Regardless, we likely have seen the last of public presidential libraries under the aegis of the National Archives and Records Administration (NARA) as fixed places where citizens, visitors and scholars can read through millions of books and billions of pages to better understand the challenges and promises of democracy. That is what President Franklin D. Roosevelt dreamed when he set the library idea in motion in 1939.

That remains the vision today. But thanks to digitization, it’s said, people anywhere can view documents online in electronic format.  

In essence, going digital — to its advocates — means people can survey the give and take of democracy from personal information gadgets instead of traveling hundreds or thousands of miles.

TRADITIONAL PRESIDENTIAL LIBRARIES ARE “ODD COUPLES”

Here are some general points in understanding why the current NARA presidential libraries may be the last of their kind. (In an upcoming post, we’ll take a closer look at Iowa’s Herbert Hoover Presidential Library and Museum in West Branch.) 

1. Under the presidential library plan as advanced by FDR and spelled out in the Presidential Records Act, thirteen presidential libraries are administered by NARA — those for Presidents Hoover through George W. Bush. The preceding 30 presidents are recognized and supported in universities and private foundations around the nation.

2. NARA libraries and museums are odd couples, with museums supported by private foundations and the libraries by taxpayers through NARA, although there is one director for an entire operation. A museum and library are built with private funds and then the library is turned over to NARA administration, since the president’s records and papers by law belong to the people.

To maintain a library once it is ceded to NARA, a private foundation was required in 2008 to provide an endowment of 60 percent of the building’s construction costs. That had been 20 percent in 1986, then 40 percent in 2003.  With construction costs now well over $200 million, it’s understandable that the private foundations might welcome a switch to digital access and more independence for their museums.

3. To paraphrase scripture: Where two or three are gathered in a president’s name there will be disagreements. So it is with presidential libraries and museums.
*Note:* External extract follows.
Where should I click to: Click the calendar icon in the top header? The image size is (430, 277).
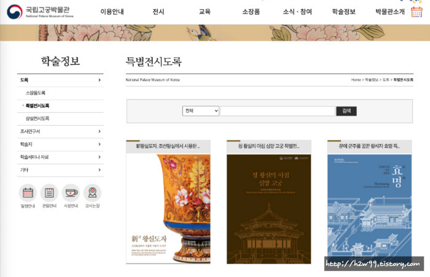tap(416, 12)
NARA may want to see more uniformity among its libraries. And the libraries may want freer rein.

Furthermore, the private foundations typically are supporters of a president, desirous of seeing him in the best light. That leads some critics to characterize recent museums as “shrines” with occasional exhibits to attract visitors and not to inform about a president — as was the case when the Reagan Library showcased material on Walt Disney.

Librarians and archivists, however, are faithful to FDR’s vision of citizens having an accurate chapter in the nation’s history. (The Nixon Library, dedicated in 1990, did not come under NARA until 2007, partly because disputes over possession of presidential papers and because of the foundation’s desire to almost ignore Watergate.)
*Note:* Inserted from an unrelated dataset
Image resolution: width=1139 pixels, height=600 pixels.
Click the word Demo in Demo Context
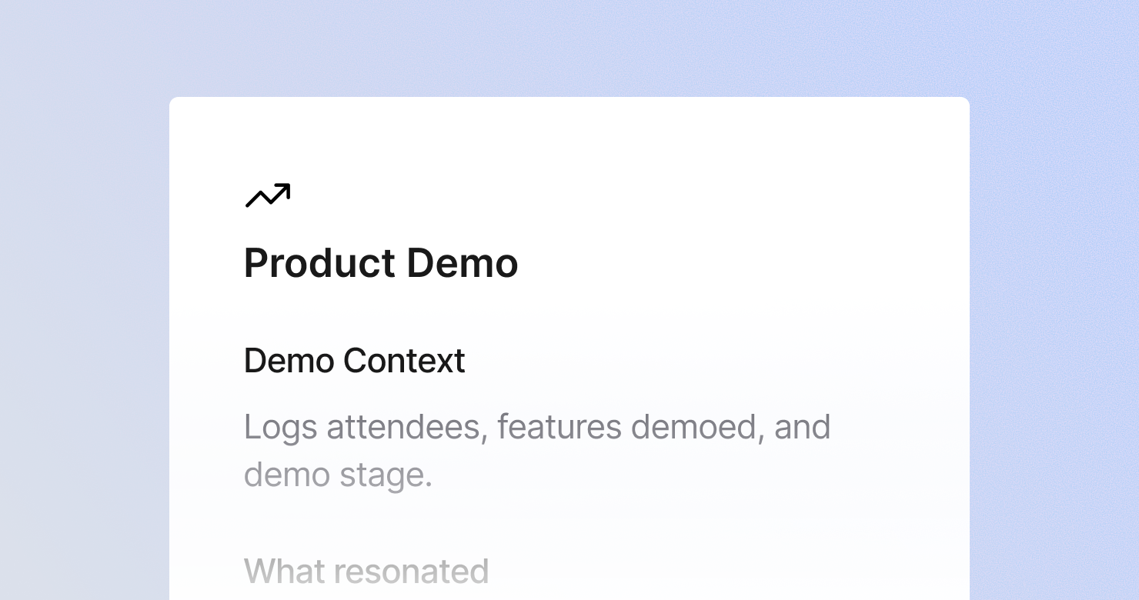point(289,360)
The move to digitize records may spark the most disagreement from among those faithful to the vision of the presidential libraries providing an accurate and informative understanding of a president and the office of the president. The distinction between the man and office provides the context for understanding the workings of our democracy.

That’s a mouthful, but, to me, it stems from Harry Truman who recognized — as many citizens did, but the press of the time did not and still may not — that people can despise the president but still respect the office.
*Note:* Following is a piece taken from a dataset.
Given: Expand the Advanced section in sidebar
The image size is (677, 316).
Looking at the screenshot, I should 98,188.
Let’s take two of the leading voices among the pro and con when it comes to digitizing records of a presidency.

A “SYSTEM THAT ISN’T A COMPLETE EMBARRASSMENT”?

As an outsider, you have to respect the credentials and concerns of both Anthony Clark, who sees the new approach as a return to FDR’s vision, and Bob Clark, no relation, who warns that digitizing “threatens the presidential library system as we know it and ultimately impairs our democracy.”

Anthony Clark, recognized as an expert on the libraries and author of The Last Campaign: How Presidents Rewrite History, Run for Posterity & Enshrine Their Legacies, wrote in Politico that “presidential libraries are a scam”:

(T)here is a very good chance that we will know more about the Obama presidency within the next decade than we already know about the presidencies of his four immediate predecessors. […]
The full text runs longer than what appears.